<<<<

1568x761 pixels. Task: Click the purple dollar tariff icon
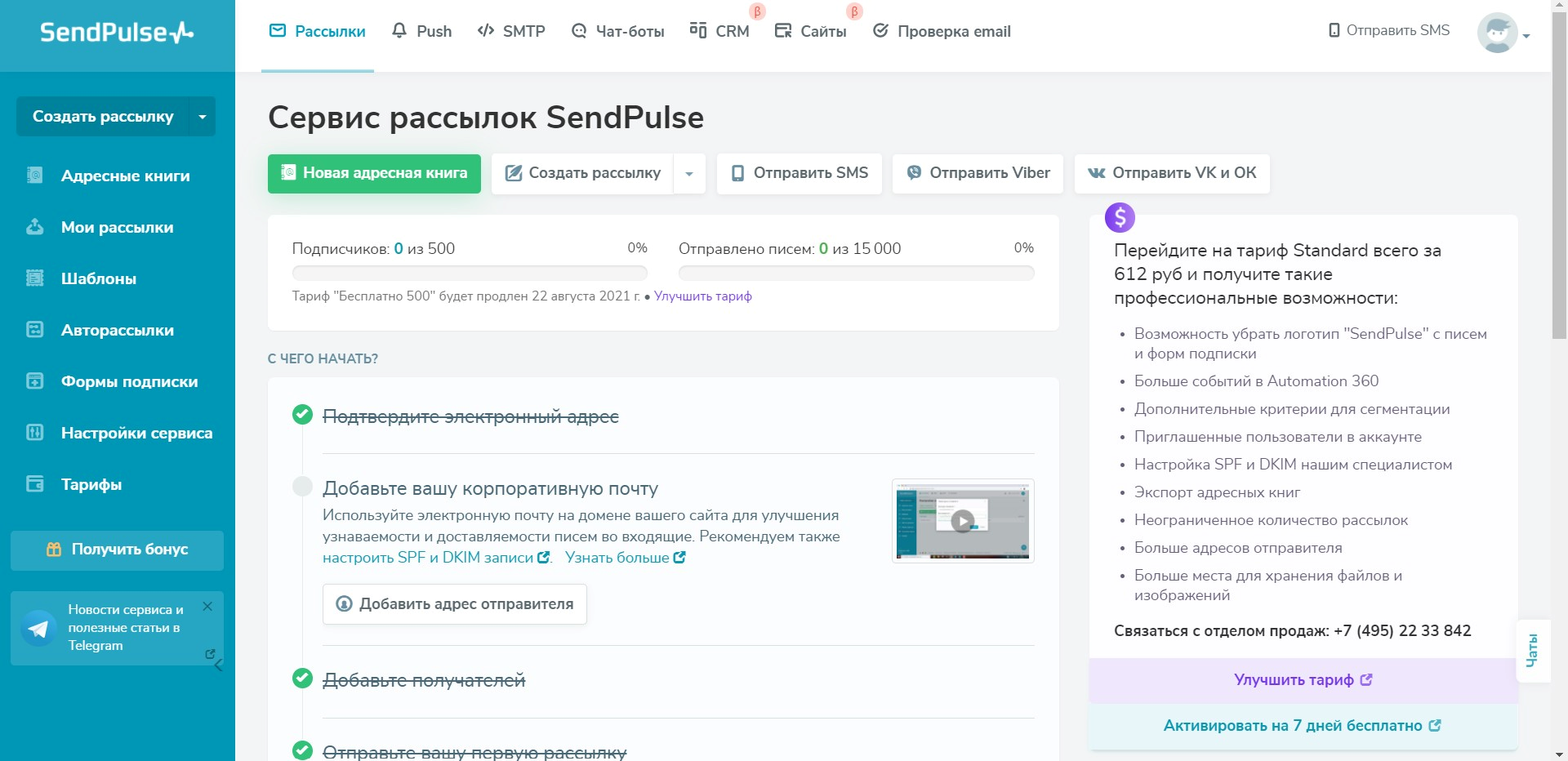tap(1120, 218)
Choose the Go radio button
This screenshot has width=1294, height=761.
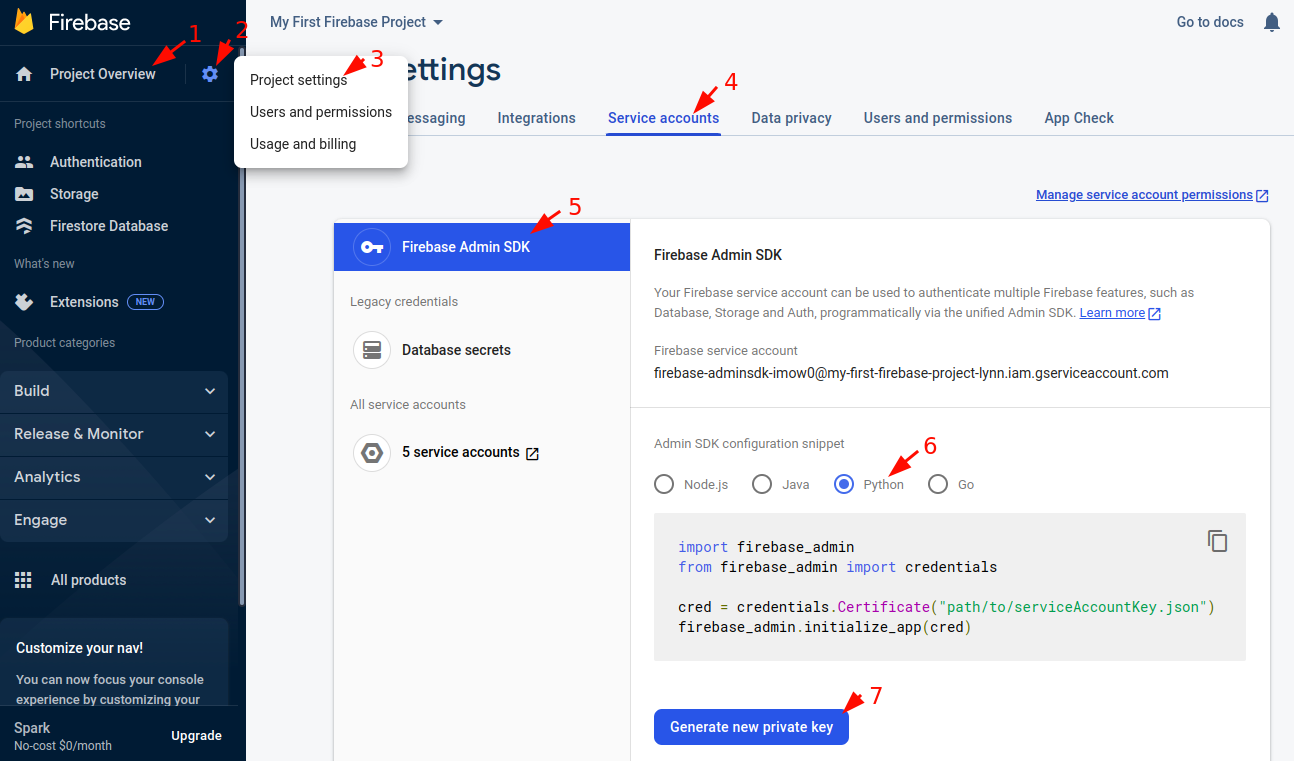point(938,485)
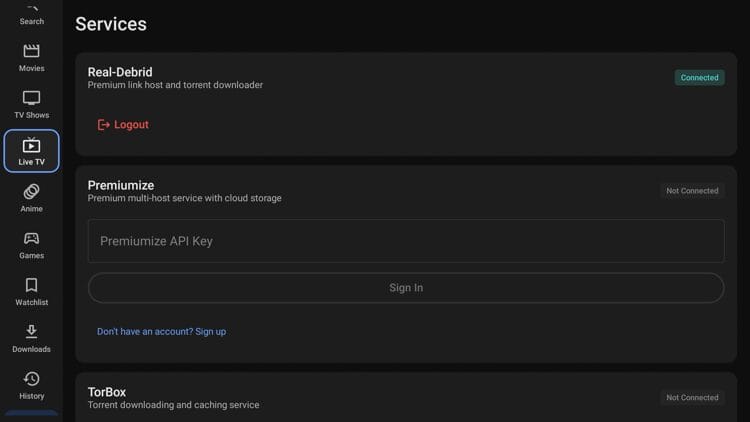Log out of Real-Debrid
Image resolution: width=750 pixels, height=422 pixels.
(x=123, y=125)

>>>>

## Written problem
Copy all of the material above word for word, leaving out the pictures.

## Finished answer
1568x761 pixels. Task: Click the purple dollar tariff icon
tap(1120, 218)
Choose the Go radio button
This screenshot has width=1294, height=761.
point(938,485)
Log out of Real-Debrid
Image resolution: width=750 pixels, height=422 pixels.
(x=123, y=125)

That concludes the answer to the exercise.